Clayton van Oostwaard

What to keep in mind to create a good landing page?

Written by Clayton van Oostwaard on

A landing page is a web page that a visitor will 'land' on when clicking on a call-to-action on another website, banner, hyperlink in an email or search result. It is also possible to reach such a landing page via a special promotional URL that has been included in offline communication (for example, on a flyer). This page consists of predetermined and relevant content which is consistent with the call-to-action. The content has been placed on the page for a specific goal (for example, conversion, collecting customer data,...).

The focus points of a landing page


To maintain a consistent look and feel, the landing page contains the same style elements as the rest of the website and the campaign. The visitor must be able to see that the landing page is part of the entire campaign.

One goal per landing page

A landing page is not too crowded. Focus on one goal only. For example, requesting more information from a customer, registering for a newsletter or selling a product. Mainly because this is the reason why the visitor ends up on the page coming from the marketing campaign. Make it scannable, as is the rule for every web page. The visitor has to know what to do with just one glance. So keep it brief and concise (Keep It Simple Stupid).

Clear call to action

A landing page doesn't contain that many links. Links to other parts of your website will distract the visitor. It will keep him from the reason why he originally visited the page and the goal you would like to achieve. Therefore, you should offer a prominent call-to-action on the landing page. The landing page has one particular goal that needs to be fulfilled. You have to be able to clearly distinguish that goal on the page. For example, make sure the call-to-action can be seen at the top of the screen. This way, the visitor will not have to scroll down to find your call-to-action.

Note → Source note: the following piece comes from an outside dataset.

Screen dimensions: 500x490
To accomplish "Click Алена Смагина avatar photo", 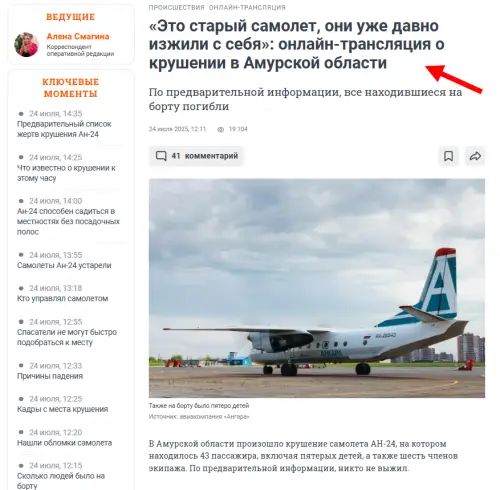I will (27, 44).
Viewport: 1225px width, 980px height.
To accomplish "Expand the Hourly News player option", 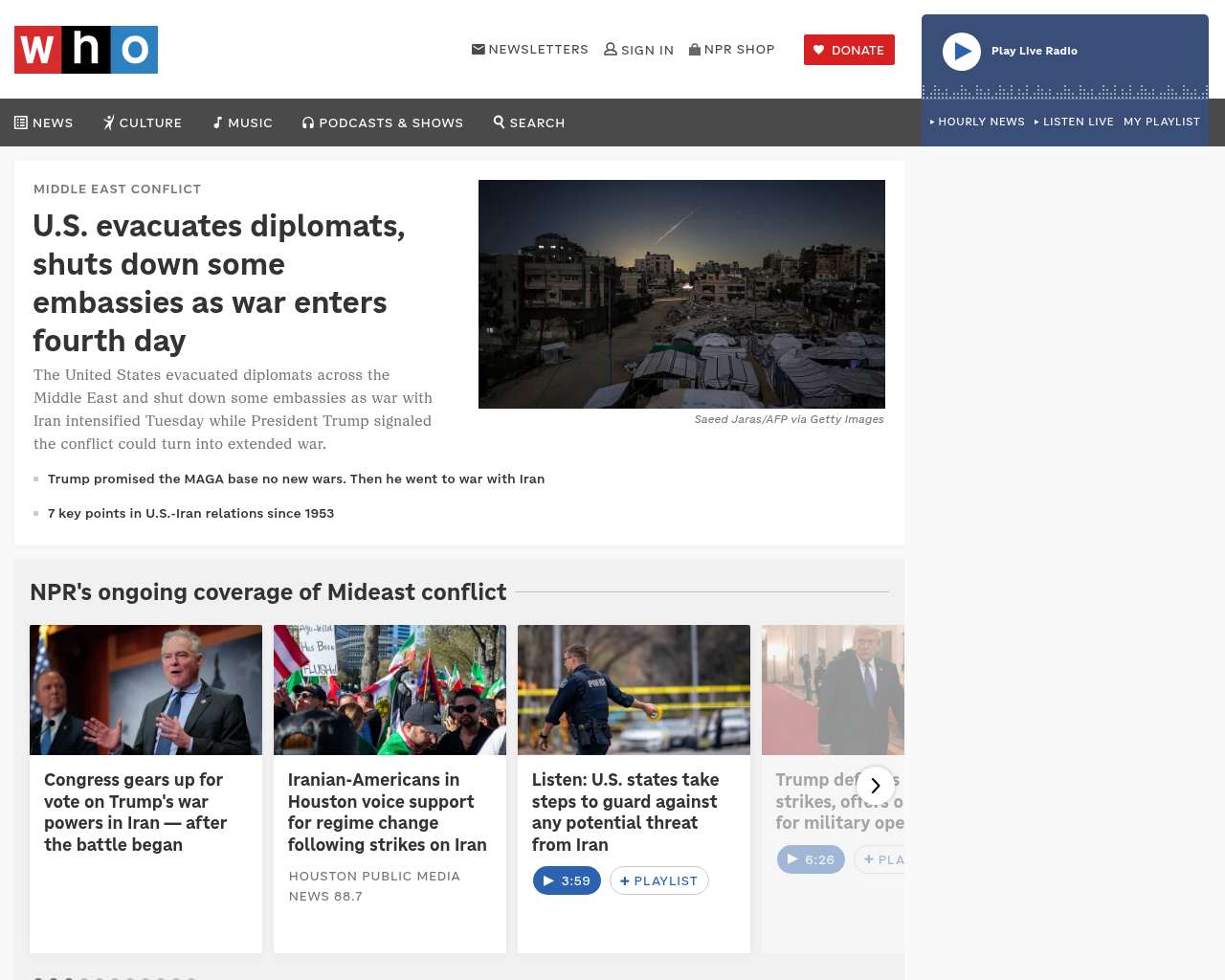I will 977,122.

To gain trust, the landing page must contain enough information to convince doubting customers. Keep in mind not to use too much information. You might distract the visitor and the page might seem too crowded. Adding warranty claims, contact data and quality labels (if you are a member of such organizations, for example Return Path or the DDMA) will also help gain the customer's trust.

Put it above the fold

The most important part of the landing page is shown immediately. When a visitor doesn't find what he is looking for, he will gone within seconds. Make sure he does not need to scroll down for the call-to-action. Het belangrijkste onderdeel van de landingspagina staat direct in beeld. Assign a specific page that matches your campaign. It might be an idea to rebuild an existing page and turn it into a landing page. Never refer to the home page or an overview. As stated before, if a visitor doesn't find what he's looking for, he'll leave and won't come back.

Personalize if possible

Personalize the landing page if possible. One of the readers of your newsletter decides to click on a link to register for an event? Fill out his data in advance. A regular client uses a landing page to click through to your webshop? Show offers that only match his previous purchases.

Track results

To measure is to know. Each marketing campaign has an objective and matching KPI's (key performance indicators). For example, always keep measuring the number of people who visit your landing page and how this affects your conversion. Ask yourself what costs a lead or sale may generate and what results you would like to get from the landing page. Try to vary what you measure once in a while and monitor these results closely. This helps you optimize your landing pages continuously.

Use your website statistics (via Google Analytics or the marketing software) to see what pages on your website generate the most traffic. Optimizing these pages will also help you increase conversion and visits to the website.